Wacht v. State
2015 ND 154
| N.D. | 2015Background
- Daniel Wacht was convicted in 2012 of murdering Kurt Johnson and sentenced to life without parole; this Court affirmed the conviction on direct appeal in State v. Wacht.
- Wacht filed a postconviction application alleging ineffective assistance of counsel and newly discovered evidence showing a State witness, Jason Bolstad, fabricated testimony.
- Ineffective-assistance claims: counsel allegedly failed to remove a juror related by marriage to the victim and failed to object to admission of latex gloves.
- Newly discovered evidence consisted of affidavits from two inmates who asserted Bolstad admitted fabricating testimony or using false testimony to obtain leniency.
- The State moved to dismiss; the district court summarily dismissed the application, finding the ineffective-assistance claims were precluded by direct appeal (res judicata) and the new affidavits would not likely produce an acquittal given corroborating physical evidence.
Issues
| Issue | Plaintiff's Argument | Defendant's Argument | Held |
|---|---|---|---|
| Ineffective assistance — juror related to victim | Wacht: counsel was ineffective for failing to remove a juror distantly related to victim | State: this claim was raised and rejected on direct appeal; cannot be relitigated | Court: Precluded by res judicata; claim dismissed |
| Ineffective assistance — failure to object to latex gloves | Wacht: counsel erred by not objecting to admission of gloves | State: claim was raised on direct appeal and rejected | Court: Precluded by res judicata; claim dismissed |
| Newly discovered evidence — affidavits alleging Bolstad fabricated testimony | Wacht: affidavits from two inmates show Bolstad admitted fabricating testimony and seeking leniency, warranting relief | State: Bolstad’s testimony was corroborated by physical evidence; affidavits are impeachment material unlikely to change verdict | Court: Affidavits do not meet required weight/quality to likely produce acquittal; summary dismissal affirmed |
| Procedural — summary dismissal standard | Wacht: factual disputes exist warranting an evidentiary hearing | State: no genuine issue of material fact; entitled to judgment as matter of law | Court: Applied summary-judgment standard; no genuine material factual issue presented; no hearing required |
Key Cases Cited
- State v. Wacht, 2013 ND 126, 833 N.W.2d 455 (affirming conviction; summarized "overwhelming" physical evidence supporting jury verdict)
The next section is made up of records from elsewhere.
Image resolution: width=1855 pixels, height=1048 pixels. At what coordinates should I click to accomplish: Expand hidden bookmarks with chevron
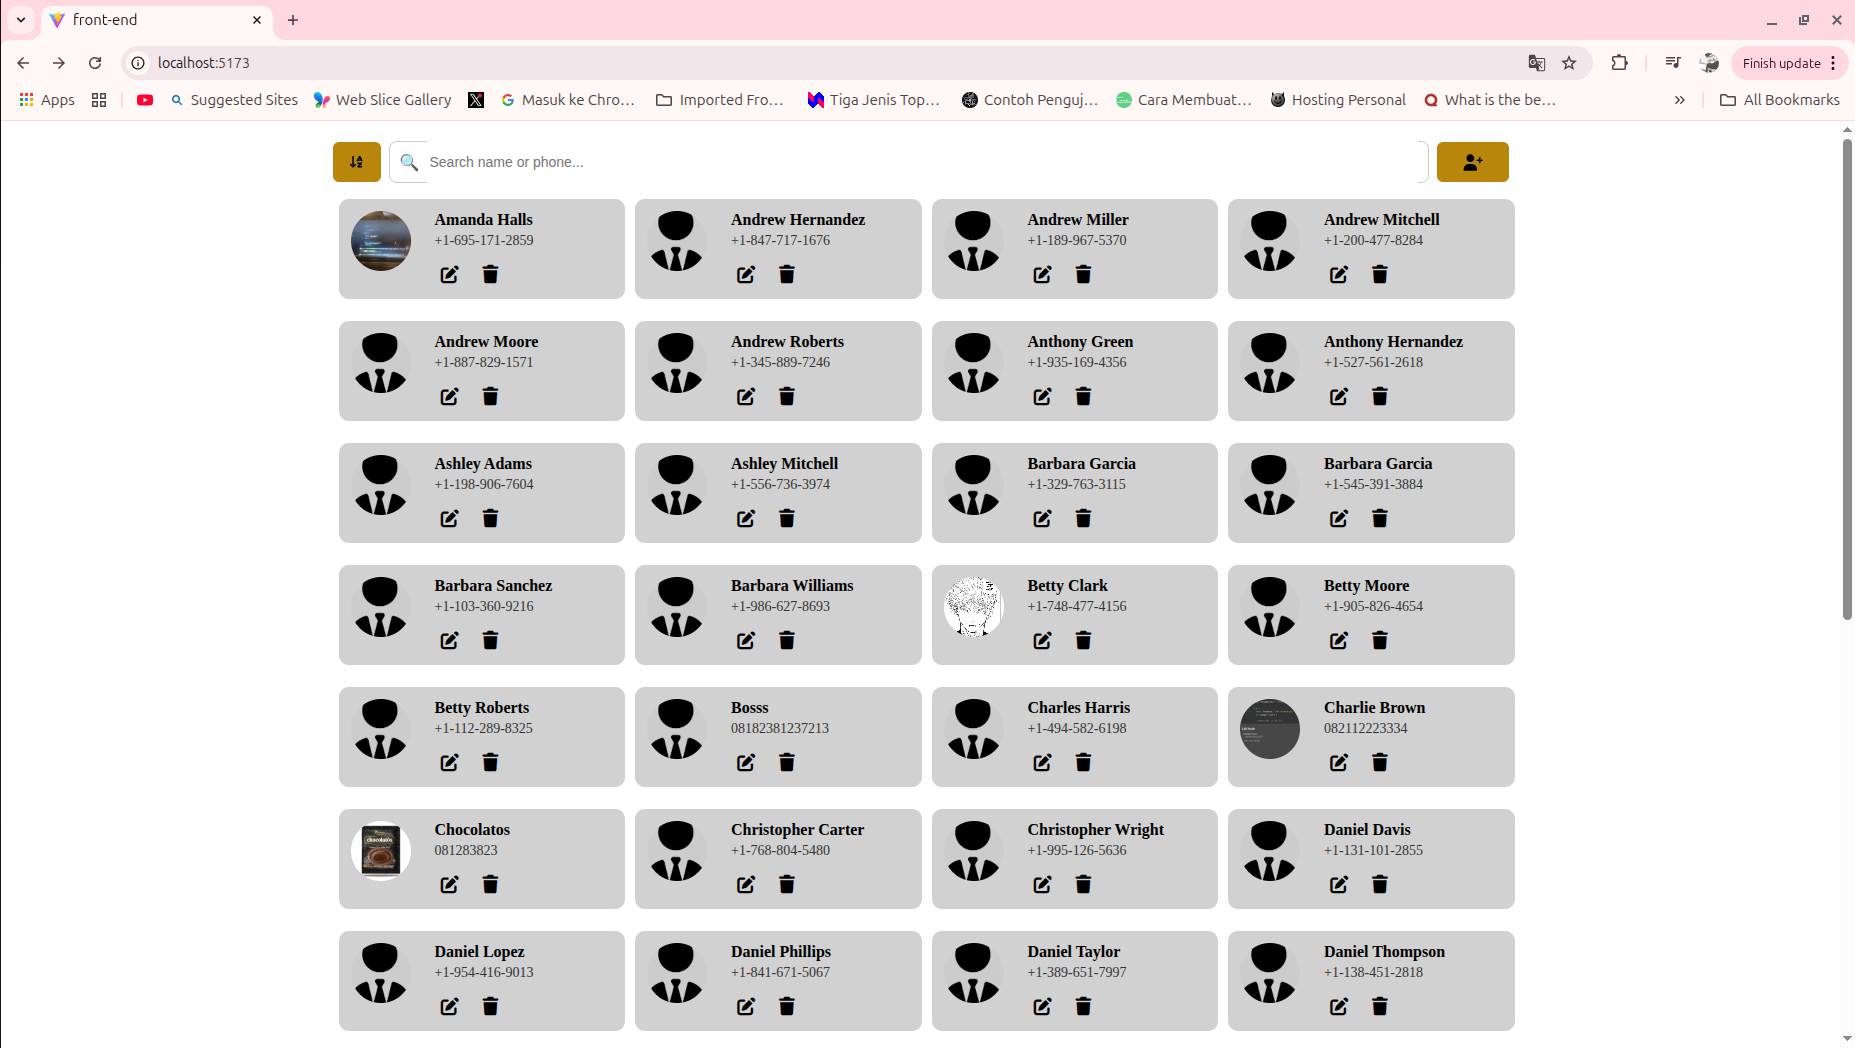coord(1679,100)
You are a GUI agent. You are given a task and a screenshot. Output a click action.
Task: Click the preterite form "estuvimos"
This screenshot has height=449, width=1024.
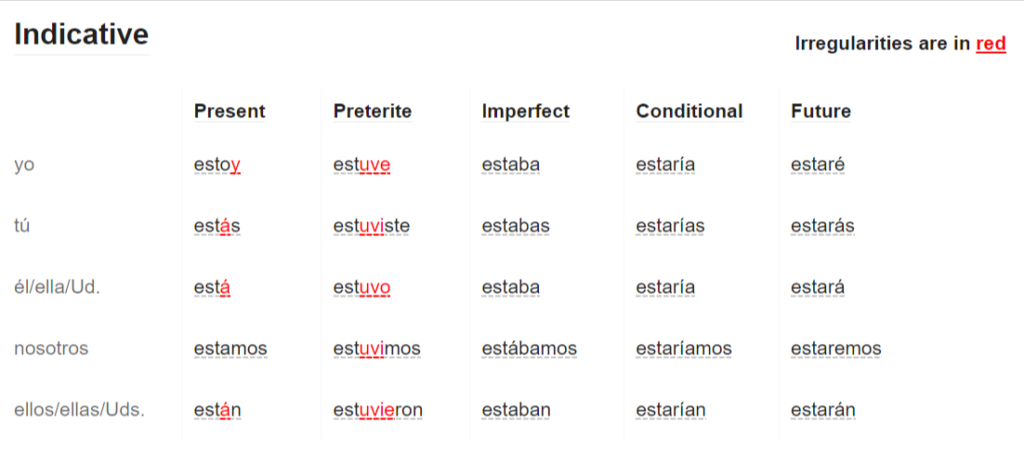(x=377, y=348)
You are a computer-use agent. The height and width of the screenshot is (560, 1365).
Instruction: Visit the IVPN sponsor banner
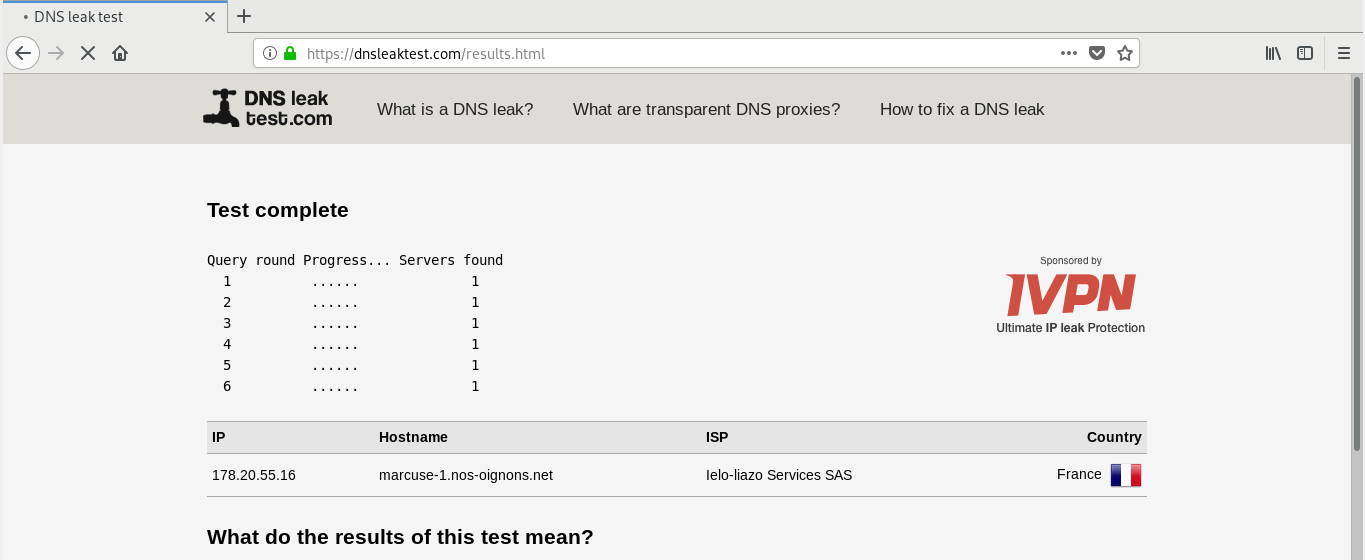(x=1070, y=295)
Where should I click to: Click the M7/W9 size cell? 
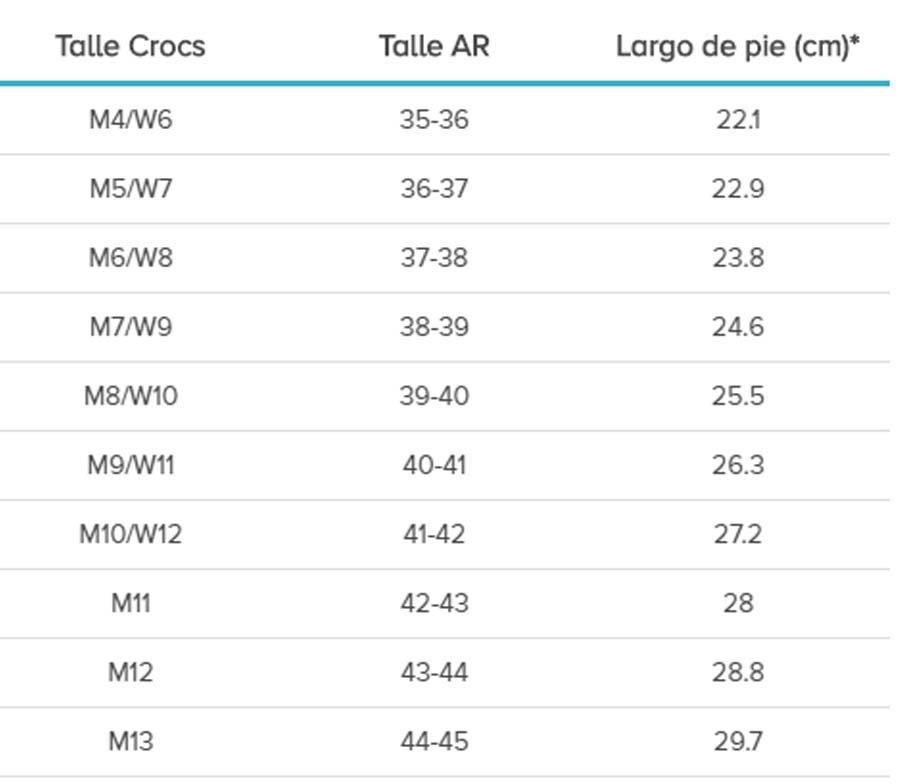pyautogui.click(x=130, y=327)
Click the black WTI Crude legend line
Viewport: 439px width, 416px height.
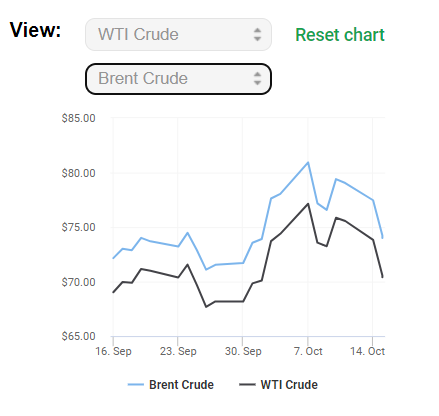pyautogui.click(x=247, y=385)
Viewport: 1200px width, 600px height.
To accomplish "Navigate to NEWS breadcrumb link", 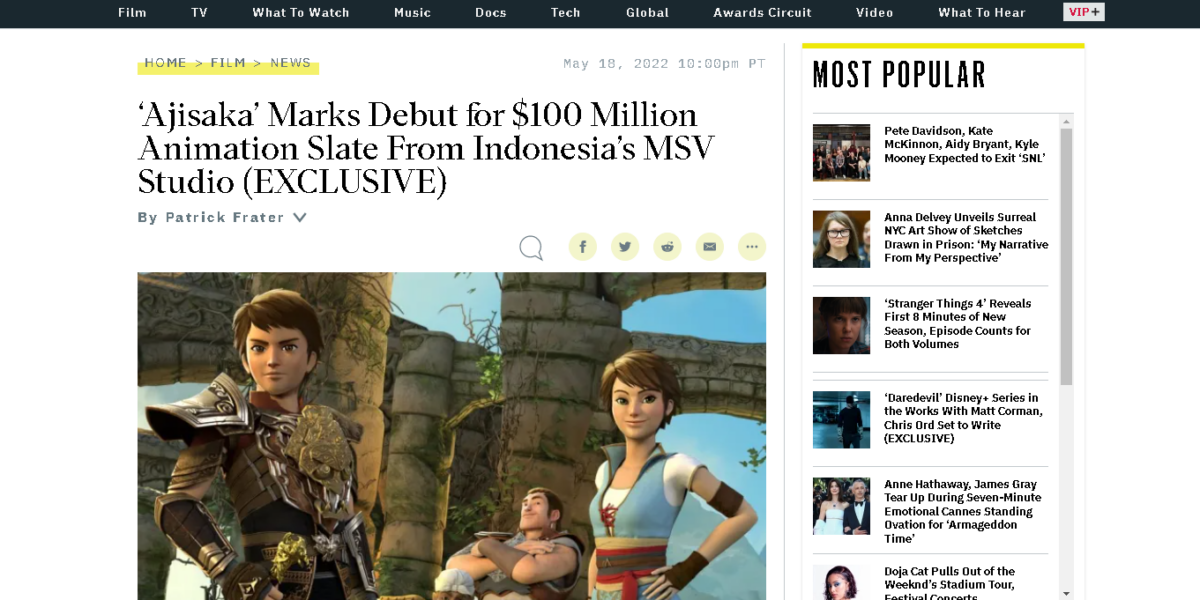I will click(x=290, y=62).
- Haag v. State, 2012 ND 241, 823 N.W.2d 749 (postconviction proceedings are civil; summary-dismissal standard guidance)
- Syvertson v. State, 2005 ND 128, 699 N.W.2d 855 (standards for new trial / newly discovered evidence: discovery timing, diligence, materiality, and likelihood of acquittal)
- Clark v. State, 1999 ND 78, 593 N.W.2d 329 (claims raised on direct appeal cannot be relitigated in postconviction proceedings)
- Heyen v. State, 2001 ND 126, 630 N.W.2d 56 (applicant entitled to evidentiary hearing if reasonable inference raises genuine issue of material fact)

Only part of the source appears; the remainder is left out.